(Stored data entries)
::::::::::

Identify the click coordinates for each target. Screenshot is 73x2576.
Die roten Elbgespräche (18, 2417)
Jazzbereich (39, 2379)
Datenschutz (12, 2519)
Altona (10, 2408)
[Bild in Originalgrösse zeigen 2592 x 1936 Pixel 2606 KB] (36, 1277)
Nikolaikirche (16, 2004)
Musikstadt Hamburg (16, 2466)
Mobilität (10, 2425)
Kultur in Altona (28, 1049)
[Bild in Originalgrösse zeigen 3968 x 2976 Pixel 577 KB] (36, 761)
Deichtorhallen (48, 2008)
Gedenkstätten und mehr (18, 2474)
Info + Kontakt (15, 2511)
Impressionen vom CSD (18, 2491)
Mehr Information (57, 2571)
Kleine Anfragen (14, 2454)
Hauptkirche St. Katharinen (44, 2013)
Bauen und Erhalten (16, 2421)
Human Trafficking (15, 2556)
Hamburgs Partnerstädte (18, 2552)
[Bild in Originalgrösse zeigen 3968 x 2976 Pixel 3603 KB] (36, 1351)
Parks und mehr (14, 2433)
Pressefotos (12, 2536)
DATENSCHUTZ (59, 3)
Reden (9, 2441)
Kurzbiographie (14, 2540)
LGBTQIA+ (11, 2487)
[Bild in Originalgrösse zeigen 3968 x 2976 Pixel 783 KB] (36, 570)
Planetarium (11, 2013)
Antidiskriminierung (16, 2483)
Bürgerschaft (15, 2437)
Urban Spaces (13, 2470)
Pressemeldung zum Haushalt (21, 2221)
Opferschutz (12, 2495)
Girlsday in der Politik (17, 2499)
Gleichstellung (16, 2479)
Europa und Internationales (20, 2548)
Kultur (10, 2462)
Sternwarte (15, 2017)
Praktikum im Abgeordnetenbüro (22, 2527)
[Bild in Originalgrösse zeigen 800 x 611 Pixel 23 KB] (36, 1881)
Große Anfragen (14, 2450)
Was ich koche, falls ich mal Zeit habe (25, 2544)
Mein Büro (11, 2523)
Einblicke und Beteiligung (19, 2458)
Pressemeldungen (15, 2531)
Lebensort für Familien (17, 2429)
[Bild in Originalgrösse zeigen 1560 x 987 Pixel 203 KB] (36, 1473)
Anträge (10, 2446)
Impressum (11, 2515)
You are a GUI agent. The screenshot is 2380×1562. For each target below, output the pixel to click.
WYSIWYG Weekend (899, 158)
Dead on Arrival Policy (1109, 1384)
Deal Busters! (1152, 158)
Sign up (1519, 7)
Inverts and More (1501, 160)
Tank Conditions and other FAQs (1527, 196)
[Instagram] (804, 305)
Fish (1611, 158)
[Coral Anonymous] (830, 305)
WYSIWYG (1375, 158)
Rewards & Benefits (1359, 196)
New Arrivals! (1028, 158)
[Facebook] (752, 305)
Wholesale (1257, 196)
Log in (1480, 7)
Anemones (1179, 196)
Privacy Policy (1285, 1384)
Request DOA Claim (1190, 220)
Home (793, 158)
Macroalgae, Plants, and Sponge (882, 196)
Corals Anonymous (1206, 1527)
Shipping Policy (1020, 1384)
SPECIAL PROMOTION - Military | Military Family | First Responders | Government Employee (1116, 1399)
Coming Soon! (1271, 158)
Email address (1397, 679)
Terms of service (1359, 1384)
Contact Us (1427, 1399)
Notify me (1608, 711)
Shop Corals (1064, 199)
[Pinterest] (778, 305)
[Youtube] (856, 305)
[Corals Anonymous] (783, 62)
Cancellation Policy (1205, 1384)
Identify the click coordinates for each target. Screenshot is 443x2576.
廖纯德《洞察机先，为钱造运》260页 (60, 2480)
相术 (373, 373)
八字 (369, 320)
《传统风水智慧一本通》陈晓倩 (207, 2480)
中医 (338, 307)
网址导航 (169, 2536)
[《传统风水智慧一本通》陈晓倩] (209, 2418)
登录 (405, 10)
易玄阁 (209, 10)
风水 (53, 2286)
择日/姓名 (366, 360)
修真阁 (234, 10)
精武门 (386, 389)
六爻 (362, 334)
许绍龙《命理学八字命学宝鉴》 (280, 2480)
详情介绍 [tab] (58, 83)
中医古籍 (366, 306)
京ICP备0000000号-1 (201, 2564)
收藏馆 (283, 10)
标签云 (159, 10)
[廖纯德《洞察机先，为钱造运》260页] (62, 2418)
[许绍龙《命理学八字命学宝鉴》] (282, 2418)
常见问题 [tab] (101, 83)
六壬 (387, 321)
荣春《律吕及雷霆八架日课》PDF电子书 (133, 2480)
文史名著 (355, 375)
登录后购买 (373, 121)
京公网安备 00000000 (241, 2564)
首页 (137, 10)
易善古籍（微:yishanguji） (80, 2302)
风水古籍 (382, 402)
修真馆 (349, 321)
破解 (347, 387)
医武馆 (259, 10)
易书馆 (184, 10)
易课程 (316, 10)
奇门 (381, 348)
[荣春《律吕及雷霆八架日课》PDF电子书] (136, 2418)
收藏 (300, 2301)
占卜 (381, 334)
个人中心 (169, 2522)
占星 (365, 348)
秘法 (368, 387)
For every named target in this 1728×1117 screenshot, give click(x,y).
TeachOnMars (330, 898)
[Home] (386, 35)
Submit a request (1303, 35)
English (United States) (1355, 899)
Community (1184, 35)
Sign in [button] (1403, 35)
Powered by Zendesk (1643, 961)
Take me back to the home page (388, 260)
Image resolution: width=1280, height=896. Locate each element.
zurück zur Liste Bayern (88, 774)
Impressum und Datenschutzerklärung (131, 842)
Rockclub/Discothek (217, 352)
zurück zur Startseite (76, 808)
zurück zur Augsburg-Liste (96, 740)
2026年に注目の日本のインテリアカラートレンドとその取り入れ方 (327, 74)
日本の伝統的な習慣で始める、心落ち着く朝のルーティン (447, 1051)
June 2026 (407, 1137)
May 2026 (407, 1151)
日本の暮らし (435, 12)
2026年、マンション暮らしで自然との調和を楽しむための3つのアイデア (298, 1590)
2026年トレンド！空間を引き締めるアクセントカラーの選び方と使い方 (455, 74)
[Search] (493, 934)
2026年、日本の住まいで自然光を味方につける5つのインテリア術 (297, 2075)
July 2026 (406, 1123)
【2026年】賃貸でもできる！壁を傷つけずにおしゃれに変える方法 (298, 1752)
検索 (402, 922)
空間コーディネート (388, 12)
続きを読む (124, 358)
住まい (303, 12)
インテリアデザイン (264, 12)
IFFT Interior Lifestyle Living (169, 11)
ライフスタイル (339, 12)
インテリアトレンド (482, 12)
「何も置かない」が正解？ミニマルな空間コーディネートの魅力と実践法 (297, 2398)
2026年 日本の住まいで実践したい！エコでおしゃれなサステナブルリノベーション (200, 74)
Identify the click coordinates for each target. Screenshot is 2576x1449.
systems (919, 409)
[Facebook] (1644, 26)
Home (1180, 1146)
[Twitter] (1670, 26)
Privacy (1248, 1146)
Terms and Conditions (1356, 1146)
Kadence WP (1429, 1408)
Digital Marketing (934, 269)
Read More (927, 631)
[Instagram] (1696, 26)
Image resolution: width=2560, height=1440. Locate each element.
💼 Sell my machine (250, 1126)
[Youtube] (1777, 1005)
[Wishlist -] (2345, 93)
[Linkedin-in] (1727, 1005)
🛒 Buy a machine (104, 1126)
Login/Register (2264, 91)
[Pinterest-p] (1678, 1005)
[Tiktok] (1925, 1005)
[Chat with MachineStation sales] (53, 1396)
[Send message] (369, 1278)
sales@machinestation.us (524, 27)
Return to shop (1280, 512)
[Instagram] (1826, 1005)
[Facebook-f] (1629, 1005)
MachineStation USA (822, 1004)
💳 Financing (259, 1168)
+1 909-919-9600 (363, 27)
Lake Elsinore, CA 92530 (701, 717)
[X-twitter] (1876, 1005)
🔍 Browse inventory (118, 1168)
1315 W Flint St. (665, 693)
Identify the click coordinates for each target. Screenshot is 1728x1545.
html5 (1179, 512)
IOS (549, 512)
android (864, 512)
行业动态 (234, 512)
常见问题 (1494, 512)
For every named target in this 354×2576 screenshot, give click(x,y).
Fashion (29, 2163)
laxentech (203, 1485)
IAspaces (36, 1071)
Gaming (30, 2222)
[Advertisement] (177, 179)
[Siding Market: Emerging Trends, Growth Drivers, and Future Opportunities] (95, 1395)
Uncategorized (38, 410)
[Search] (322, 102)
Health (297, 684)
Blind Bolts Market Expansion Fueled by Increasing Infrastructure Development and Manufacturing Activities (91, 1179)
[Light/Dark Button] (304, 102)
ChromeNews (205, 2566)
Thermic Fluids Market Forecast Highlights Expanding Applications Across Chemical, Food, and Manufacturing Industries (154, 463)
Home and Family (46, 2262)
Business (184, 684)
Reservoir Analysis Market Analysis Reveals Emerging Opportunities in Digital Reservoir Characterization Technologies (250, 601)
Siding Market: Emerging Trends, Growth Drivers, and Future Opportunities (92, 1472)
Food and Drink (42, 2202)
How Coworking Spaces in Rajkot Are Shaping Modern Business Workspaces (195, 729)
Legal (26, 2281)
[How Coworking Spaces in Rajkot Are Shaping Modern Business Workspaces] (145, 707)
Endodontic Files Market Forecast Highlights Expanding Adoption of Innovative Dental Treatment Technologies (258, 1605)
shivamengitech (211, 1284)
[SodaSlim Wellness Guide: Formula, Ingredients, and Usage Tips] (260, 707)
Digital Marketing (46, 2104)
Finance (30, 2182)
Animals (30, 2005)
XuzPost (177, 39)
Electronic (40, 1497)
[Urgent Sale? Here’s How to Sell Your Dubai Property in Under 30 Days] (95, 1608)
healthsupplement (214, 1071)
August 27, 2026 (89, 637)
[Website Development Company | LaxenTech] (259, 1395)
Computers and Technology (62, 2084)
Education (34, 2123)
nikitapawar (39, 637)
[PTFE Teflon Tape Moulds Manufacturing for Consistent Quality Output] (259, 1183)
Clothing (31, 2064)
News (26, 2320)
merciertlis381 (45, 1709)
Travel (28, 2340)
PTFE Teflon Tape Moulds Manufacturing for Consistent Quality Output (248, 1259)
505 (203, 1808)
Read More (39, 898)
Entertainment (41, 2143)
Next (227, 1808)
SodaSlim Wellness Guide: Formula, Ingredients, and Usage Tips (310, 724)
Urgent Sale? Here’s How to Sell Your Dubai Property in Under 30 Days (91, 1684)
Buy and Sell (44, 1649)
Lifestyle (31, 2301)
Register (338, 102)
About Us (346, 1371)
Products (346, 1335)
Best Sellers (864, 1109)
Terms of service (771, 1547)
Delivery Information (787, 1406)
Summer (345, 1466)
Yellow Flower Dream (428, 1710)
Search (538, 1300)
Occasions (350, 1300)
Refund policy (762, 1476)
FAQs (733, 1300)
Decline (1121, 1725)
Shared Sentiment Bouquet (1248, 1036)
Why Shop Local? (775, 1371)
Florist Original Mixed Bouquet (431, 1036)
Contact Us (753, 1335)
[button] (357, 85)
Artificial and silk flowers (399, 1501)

::::::::::

■ **Problem**: Every line above with the word "Guide" belongs in the answer, copied as written.

■ **Exercise response**:
[SodaSlim Wellness Guide: Formula, Ingredients, and Usage Tips] (260, 707)
SodaSlim Wellness Guide: Formula, Ingredients, and Usage Tips (310, 724)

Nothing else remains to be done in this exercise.